Balenciaga automne-hiver 2021. Photos Balenciaga


Danser seul dans un cercle lumineux Dans ce jeu qui s’appelle

Afterworld : The Age of Tomorrow, on part d’une boutique Balenciaga, vraisemblablement celle de Paris avec son vaste espace récupéré sur un ancien garage, rue Saint-Honoré. De porte en porte, d’énigme en énigme et sur 5 niveaux, y compris le niveau de départ, on va ensuite parcourir, en suivant des flèches lumineuses, une artère urbaine avec ses échafaudages, ses véhicules étranges et ses passants qui vont à reculons dans la grisaille d’un hiver maussade dans une ville mal tenue, jonchée d’ordures. On va ensuite arriver à un dépotoir où, en déchiffrant les affiches, on comprend qu’on peut se faire inviter à une T-Party. Alice n’est pas loin, mais il reste à trouver l’autre côté du miroir. Ce niveau franchi, on se retrouve dans une forêt – Brocéliande ? Depuis les Chevaliers de la Table ronde, en passant par Shakespeare, il a toujours fallu le détour d’une forêt pour trouver une solution aux problèmes. Et là, comme au Pays des merveilles, on va suivre un lapin ou casser des œufs de Pâques pour arriver à cette T-Party qui se donne dans une forêt magique. Balenciaga est ici dans la prémonition : dans ce jeu vidéo conçu avant la pandémie, les gens dansent seuls, entourés de cercles lumineux qui semblent infranchissables, distanciation sociale oblige. Le dernier niveau où l’avatar qui vous représente, après en avoir assemblé tous les éléments en cours de jeu, se retrouve habillé d’une armure entière, debout sur une falaise surplombant un horizon de crépuscule ou d’aurore, retirant, victorieux, une épée coincée dans la roche. Et si la mode, au final, pouvait sauver le monde ? Chez Gvasalia, les couvertures se transforment en manteaux, les vastes pantalons déchirés révèlent d’autres vêtements, peut-être des combinaisons de superhéros, les matières métallisées jouent les armures secrètes.

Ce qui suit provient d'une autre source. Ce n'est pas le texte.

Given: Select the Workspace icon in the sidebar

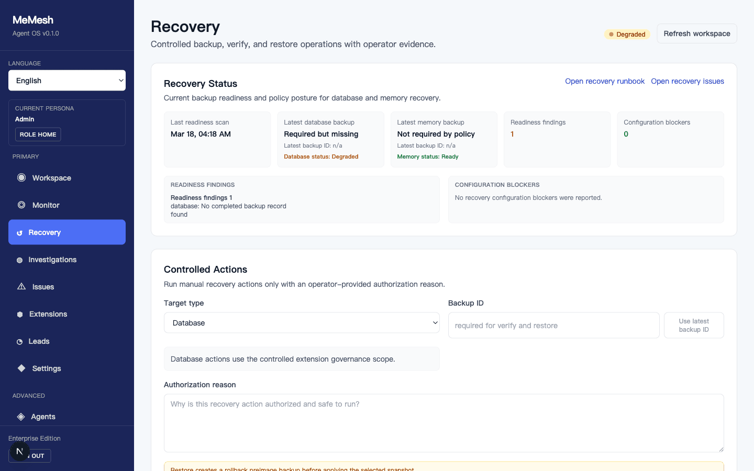Looking at the screenshot, I should pos(21,177).
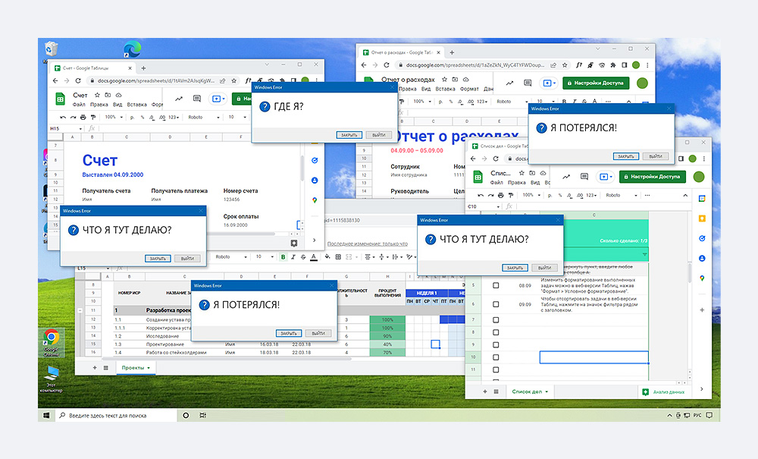Tick the checkbox in row 7
This screenshot has height=459, width=758.
point(496,320)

Balenciaga automne-hiver 2021. Photos Balenciaga


L’une des industries les plus polluantes tient aujourd’hui entre ses mains les clés d’un ressourcement plus humain et d’une réduction de la production au profit du recyclage. À chacun de jouer sa partie pour contribuer au sauvetage de la planète avant le désastre climatique annoncé.